У мамы были скверные отношения с деревенскими, но я не мог допустить, чтобы у меня они тоже оставались скверными. Мне хотелось, чтобы они считали меня здравомыслящим, воспитанным человеком. Я винил маму в том, что она не сумела наладить в деревне нормальной жизни, а сам вел себя как настоящий подхалим. Завидев издали взрослых, даже тех, кто ругался и дрался с мамой, я за версту начинал их приветствовать, словно они были мне родные. К своим школьным приятелям я относился лучше, чем к родным братьям и сёстрам, несмотря на всё, что мне довелось от них вытерпеть. Как нам твердил учитель, так я и делал. Я не мог портить нашу сплочённость из-за противоречий между взрослыми. Я хотел влиться в коллектив.
К нам с сестрёнкой относились как к чужакам, к изгоям. В третьем классе дети из Шанбучи отправлялись учиться в Сябучи. В нашей деревне был всего один учитель, а потому там учились только два года. Пока первый класс был на уроках, второй делал домашнее задание – и наоборот. На третий год все отправлялись в соседнюю деревню Сябучи, ниже по склону. В Шанбучи наше с сестрой обособленное положение ощущалось не так остро. В Сябучи я узнал до конца вкус одиночества. Почувствовал себя бродячей псиной, которую гонит прочь вся деревня. Я мог опираться только на себя самого, чтобы отделаться от этого наваждения.

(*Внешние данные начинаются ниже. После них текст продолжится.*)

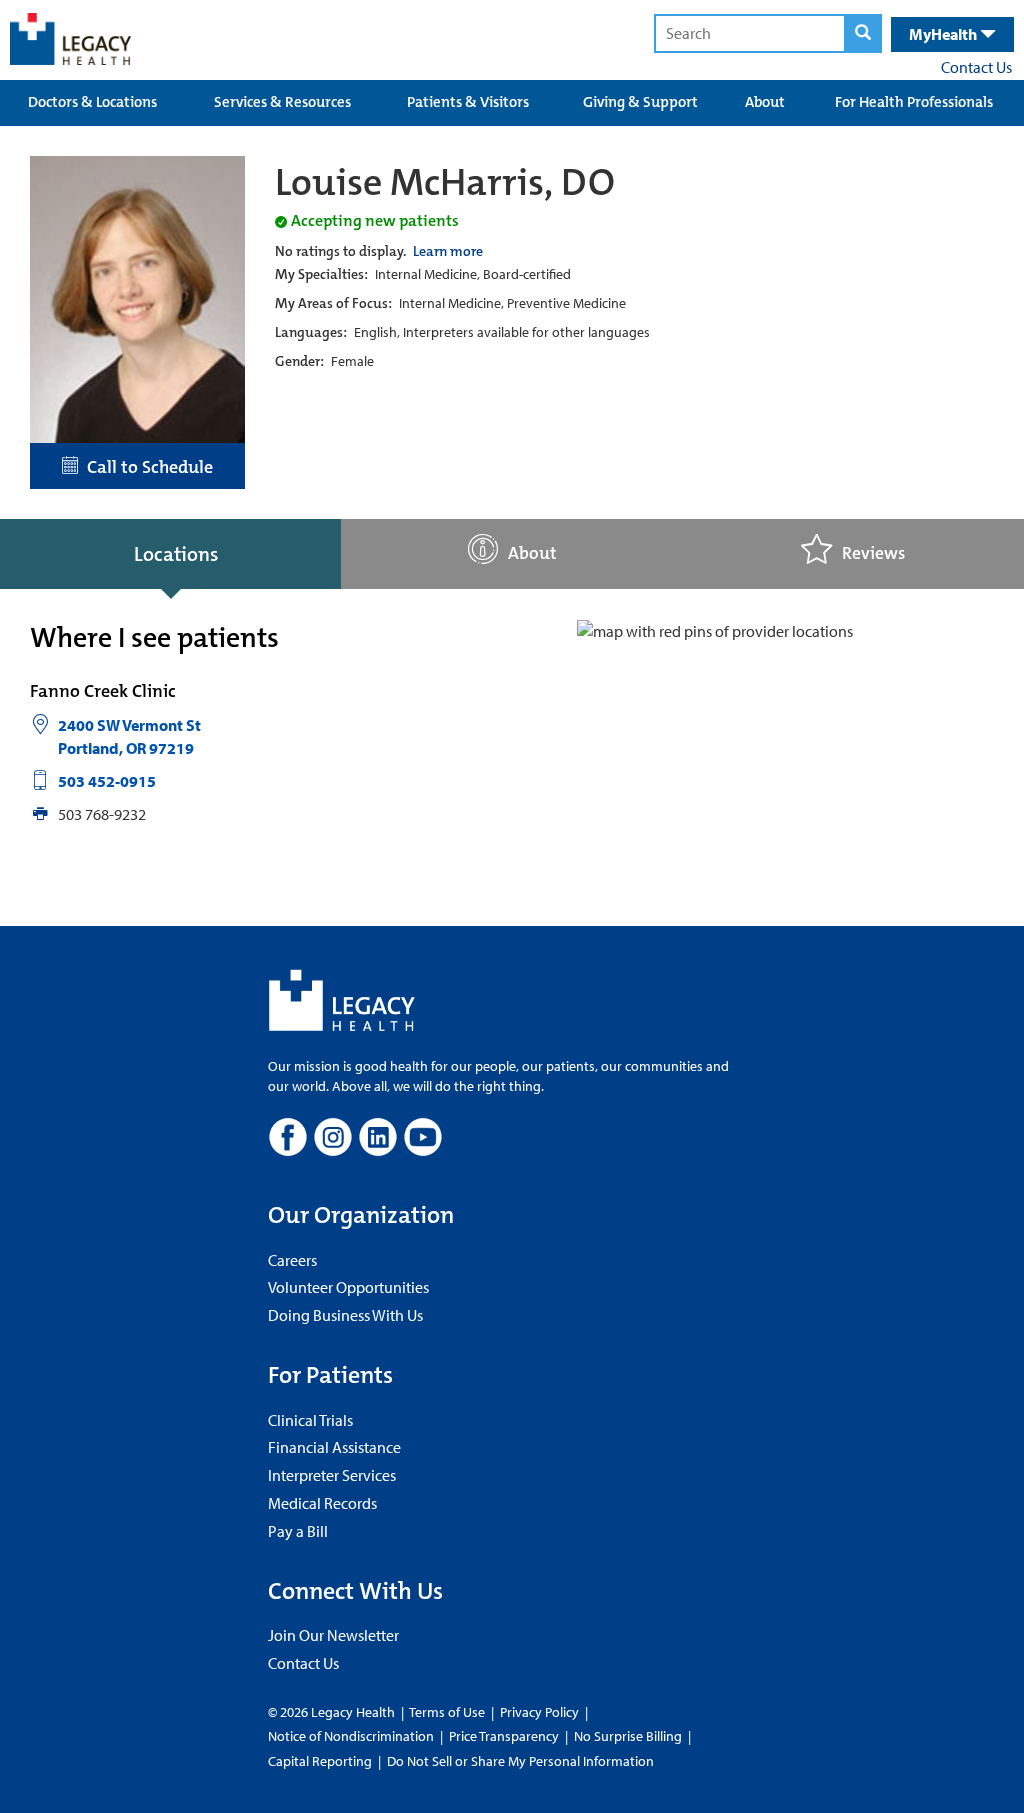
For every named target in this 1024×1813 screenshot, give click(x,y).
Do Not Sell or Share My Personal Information (520, 1761)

На самом деле деревенька Сябучи тоже стояла на горе. Просто гора была пониже нашей. Казалось, что деревни расположены совсем рядом, но дорога петляла и петляла, обкручиваясь вокруг склона, как бесконечная колбаса. В Сябучи была большая производственная бригада. Под её началом трудились четыре обычные: Сябучи, Шанбучи, Бапинъянь и Луаньжэ. Всё это были непривычные уху, чудные названия на языке туцзя . Народ придумывал рифмованные поговорки, чтобы их запомнить.
Поскольку шагать было очень далеко, дети звали друг друга и ждали, пока все соберутся, чтобы идти в школу и из школы вместе. Все очень боялись идти поодиночке. Отчимов сын никогда не разрешал мне и сестрёнке идти вместе с его компанией. Сестра ела ужасно медленно. Миску риса она жевала по полчаса, как будто играла в дочки-матери, обстоятельно и долго, никуда не торопясь. Это давало ему отличный повод избавиться от нас с сестрой. Каждое утро не успевала она доесть, как отчимов сын уже грохал о стол миской и выбегал на улицу в компании других мальчишек. За это я всякий раз нещадно ругал её. Глядя вслед убегающему сводному брату, я топал ногами от нетерпения и принимался орать: «Ну давай уже, быстрее!» Иногда я мечтал, как отберу у неё рис, не дав доесть. Сестрёнка и так никогда не доедала до конца, она роняла миску и вылетала из дома вместе со мной.